Search code examples
mongodbpython-2.7mongoengine

Mongoengine: how to recursively dereference a document json-serialise them?


Having a mongoengine document that has a few ReferenceFields, how can be these recursively converted to JSON?

So far, I've tried:

  1. to_mongo() but ReferenceFields were ignored.

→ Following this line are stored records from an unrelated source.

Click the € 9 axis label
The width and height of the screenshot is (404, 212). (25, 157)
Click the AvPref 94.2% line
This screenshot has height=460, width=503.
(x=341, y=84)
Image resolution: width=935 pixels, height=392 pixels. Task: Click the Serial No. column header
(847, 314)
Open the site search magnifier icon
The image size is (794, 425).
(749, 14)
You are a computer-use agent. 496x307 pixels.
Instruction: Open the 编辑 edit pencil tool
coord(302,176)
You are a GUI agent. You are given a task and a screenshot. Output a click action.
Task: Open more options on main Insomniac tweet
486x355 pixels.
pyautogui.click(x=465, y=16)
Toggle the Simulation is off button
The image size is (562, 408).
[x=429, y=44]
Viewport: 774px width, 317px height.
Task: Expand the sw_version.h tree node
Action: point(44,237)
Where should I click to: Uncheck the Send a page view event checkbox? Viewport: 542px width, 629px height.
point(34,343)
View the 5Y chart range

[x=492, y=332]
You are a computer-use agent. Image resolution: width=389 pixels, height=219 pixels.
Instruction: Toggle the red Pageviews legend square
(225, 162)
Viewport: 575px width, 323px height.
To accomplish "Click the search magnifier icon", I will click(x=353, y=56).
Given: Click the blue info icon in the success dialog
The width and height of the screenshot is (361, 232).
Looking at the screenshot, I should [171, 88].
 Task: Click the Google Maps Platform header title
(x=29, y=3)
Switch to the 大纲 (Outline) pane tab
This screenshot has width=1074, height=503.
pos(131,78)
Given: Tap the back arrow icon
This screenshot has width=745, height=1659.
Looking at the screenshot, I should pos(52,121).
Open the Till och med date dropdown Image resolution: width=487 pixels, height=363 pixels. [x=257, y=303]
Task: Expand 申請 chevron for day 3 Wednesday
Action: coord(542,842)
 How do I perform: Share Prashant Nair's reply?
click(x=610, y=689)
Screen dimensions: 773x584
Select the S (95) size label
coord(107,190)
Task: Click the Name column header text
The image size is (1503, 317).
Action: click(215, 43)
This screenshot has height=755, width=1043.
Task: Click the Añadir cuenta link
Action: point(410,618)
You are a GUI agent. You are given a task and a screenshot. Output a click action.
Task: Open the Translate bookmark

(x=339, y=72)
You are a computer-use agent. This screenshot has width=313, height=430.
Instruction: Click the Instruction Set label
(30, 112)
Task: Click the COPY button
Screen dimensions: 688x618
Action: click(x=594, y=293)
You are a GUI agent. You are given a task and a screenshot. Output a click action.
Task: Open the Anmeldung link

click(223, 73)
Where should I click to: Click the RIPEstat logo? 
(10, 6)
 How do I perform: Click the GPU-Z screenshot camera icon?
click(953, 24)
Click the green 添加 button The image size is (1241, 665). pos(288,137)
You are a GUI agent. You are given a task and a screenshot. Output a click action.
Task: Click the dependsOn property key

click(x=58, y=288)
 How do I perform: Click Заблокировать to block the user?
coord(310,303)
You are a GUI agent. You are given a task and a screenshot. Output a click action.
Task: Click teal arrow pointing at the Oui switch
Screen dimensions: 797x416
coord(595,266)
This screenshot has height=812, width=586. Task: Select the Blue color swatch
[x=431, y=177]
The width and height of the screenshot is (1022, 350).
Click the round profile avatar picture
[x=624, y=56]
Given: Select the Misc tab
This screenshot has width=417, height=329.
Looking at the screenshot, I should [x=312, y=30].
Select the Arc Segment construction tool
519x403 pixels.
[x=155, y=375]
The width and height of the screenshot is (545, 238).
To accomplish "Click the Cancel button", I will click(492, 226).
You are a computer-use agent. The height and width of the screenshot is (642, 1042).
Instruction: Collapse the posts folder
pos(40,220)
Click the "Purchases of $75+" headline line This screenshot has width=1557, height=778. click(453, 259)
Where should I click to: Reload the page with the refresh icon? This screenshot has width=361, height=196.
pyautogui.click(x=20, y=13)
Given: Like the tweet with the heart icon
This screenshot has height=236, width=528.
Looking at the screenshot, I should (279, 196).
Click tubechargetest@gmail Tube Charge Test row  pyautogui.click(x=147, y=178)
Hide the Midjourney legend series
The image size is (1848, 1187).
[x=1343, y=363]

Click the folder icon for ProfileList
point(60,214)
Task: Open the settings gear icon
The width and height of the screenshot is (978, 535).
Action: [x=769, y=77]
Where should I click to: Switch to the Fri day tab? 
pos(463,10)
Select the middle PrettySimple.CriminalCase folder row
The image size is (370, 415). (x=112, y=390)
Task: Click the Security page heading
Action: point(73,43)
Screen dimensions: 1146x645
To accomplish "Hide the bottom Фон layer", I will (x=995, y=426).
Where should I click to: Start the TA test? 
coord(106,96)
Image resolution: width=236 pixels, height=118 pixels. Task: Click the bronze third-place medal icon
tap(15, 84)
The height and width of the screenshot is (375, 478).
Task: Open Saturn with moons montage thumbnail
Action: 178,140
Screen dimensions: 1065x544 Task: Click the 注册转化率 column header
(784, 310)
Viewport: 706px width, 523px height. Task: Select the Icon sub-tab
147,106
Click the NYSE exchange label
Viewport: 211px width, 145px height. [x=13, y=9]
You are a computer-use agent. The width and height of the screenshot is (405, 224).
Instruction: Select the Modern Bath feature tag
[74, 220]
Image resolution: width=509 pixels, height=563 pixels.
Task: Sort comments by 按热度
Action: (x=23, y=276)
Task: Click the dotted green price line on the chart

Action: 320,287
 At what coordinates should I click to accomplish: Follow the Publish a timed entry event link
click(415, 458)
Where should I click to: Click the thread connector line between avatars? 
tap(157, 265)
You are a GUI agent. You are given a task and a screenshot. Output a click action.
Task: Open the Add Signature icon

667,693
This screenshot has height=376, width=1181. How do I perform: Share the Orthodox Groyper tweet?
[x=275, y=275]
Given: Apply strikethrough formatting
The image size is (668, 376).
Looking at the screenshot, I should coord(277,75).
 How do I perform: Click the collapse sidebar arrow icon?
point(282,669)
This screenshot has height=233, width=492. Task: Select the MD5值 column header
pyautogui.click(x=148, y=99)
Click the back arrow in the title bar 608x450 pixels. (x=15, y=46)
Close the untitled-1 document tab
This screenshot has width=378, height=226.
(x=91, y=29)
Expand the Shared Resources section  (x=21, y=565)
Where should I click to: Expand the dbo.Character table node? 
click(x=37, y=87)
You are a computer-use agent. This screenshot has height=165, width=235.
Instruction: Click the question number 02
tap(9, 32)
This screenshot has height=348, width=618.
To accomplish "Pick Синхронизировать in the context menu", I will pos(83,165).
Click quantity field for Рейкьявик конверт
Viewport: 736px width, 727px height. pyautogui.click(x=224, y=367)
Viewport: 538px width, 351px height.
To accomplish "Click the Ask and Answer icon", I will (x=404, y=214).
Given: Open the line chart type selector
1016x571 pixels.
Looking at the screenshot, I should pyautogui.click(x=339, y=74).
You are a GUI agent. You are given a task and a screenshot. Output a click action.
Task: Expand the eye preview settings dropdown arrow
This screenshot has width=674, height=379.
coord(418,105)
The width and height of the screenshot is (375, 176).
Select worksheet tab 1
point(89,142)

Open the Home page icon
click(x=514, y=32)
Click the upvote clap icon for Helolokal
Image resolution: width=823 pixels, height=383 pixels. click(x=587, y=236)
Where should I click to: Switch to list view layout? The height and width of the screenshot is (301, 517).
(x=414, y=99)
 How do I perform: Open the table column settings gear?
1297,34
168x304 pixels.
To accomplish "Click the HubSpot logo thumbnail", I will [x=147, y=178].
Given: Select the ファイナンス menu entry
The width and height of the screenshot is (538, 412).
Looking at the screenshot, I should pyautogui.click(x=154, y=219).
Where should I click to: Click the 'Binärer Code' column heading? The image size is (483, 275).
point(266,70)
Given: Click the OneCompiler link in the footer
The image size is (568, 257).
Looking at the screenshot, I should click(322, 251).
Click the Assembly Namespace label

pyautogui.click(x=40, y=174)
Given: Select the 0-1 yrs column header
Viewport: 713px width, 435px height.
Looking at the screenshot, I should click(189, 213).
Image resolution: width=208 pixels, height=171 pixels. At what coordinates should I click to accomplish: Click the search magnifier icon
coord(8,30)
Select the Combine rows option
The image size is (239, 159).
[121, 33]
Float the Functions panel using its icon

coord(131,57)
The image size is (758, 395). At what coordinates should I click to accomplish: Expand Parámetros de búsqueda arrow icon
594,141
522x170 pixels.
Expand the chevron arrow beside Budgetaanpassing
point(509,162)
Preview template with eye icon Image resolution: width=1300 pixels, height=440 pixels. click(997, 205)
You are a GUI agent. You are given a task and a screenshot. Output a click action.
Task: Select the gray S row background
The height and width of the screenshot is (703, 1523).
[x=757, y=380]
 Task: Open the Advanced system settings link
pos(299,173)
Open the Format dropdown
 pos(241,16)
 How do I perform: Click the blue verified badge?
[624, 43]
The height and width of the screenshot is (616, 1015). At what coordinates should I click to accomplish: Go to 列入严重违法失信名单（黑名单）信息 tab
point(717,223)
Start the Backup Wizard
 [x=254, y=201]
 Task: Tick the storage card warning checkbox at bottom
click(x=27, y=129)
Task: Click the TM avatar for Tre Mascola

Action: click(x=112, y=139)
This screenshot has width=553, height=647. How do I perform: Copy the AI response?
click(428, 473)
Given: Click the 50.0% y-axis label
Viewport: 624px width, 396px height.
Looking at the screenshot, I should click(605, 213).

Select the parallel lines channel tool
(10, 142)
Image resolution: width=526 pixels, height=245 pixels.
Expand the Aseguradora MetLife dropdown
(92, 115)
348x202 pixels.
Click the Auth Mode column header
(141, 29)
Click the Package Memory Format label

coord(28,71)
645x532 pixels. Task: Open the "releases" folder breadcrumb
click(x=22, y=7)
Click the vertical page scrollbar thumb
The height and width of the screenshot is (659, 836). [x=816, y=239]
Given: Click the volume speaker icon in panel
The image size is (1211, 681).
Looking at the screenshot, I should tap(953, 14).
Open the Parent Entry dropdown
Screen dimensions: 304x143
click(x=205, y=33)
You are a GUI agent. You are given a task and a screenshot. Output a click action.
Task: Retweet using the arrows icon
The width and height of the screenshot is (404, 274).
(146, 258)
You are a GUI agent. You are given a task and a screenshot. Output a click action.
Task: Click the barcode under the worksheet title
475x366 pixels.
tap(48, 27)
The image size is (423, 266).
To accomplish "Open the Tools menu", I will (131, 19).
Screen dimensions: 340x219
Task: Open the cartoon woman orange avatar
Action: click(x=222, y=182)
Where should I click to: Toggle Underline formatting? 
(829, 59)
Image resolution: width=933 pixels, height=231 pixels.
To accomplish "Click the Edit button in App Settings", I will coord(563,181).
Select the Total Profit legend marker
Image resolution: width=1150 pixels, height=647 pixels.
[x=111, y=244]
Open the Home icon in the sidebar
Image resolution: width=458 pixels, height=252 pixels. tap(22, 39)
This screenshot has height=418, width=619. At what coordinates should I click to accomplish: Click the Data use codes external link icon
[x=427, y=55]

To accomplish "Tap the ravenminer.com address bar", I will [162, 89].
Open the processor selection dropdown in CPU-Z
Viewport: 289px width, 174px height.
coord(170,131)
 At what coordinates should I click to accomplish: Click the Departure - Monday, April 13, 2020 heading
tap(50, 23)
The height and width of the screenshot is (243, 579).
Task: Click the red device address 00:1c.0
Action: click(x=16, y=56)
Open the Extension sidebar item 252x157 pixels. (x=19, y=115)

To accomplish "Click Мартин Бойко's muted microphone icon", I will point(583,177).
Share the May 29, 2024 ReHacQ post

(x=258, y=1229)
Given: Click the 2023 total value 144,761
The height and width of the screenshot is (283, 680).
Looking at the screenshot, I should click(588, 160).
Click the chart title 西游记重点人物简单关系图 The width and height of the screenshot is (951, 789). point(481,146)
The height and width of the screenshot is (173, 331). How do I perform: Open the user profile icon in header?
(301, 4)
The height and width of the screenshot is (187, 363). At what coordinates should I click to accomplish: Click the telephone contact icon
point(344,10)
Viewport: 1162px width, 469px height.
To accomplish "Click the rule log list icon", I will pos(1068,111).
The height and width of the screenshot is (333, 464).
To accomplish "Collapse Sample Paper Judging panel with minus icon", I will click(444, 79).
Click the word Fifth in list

  2. DeReference()(video._data), I get only the repr() of each referenced model:

{
   'audience': 0,
   'channels': [],
   'created_date': datetime.datetime(2006, 1, 2, 12, 11, 3),
   'id': ObjectId('51af7076a2aa1c2179035e8e'),
   'images': {},
   'kind': u'VOD',
   'modified_date': datetime.datetime(2013, 6, 5, 19, 39, 4, 327000),
   'parts': [
      [<Media: VOD 0x0>,
       <Media: VOD 0x0>,
       <Media: VOD 0x0>,
       <Media: VOD 0x0>]
    ],
   'provider': <Provider: TEST>,
   'published_date': datetime.datetime(2006, 1, 2, 12, 11, 3),
   'sources': [<Source: TEST>],
   'titles': {u'en-US': u'TEST', u'es-ES': u'PRUEBA', u'pt-BR': u'TESTE'}
}

Are Media, Provider and Source objects not being serialized as they are supposed to be or am I missing something?


Solution

  • To get the ReferenceField value you need to call to_mongo() on the reference field - not the parent document as that will just return the DBRef or ObjectId for the document.

    So in your example - you have 3 reference fields: provider, parts and sources given a document instance called my_doc to get the dictionary values of the referenced documents do:

    provider = my_doc.provider.to_mongo()
    parts = [part.to_mongo() for part in my_doc.parts]
    sources = [source.to_mongo() for source in my_doc.sources]
    

    ** side note

    The schema shown seems highly relational and ReferenceFields cause in app joins (MongoEngine has to query internally and dereference for you). This won't be performant at high levels of scale as to get all the parts of your document - you need to query once for the document itself, once for the provider, once for the parts and once for the sources - 4 queries to retrieve one document. For larger querysets without doing queryset.select_related(2) this means for 4x queryset count. Which may not be desired.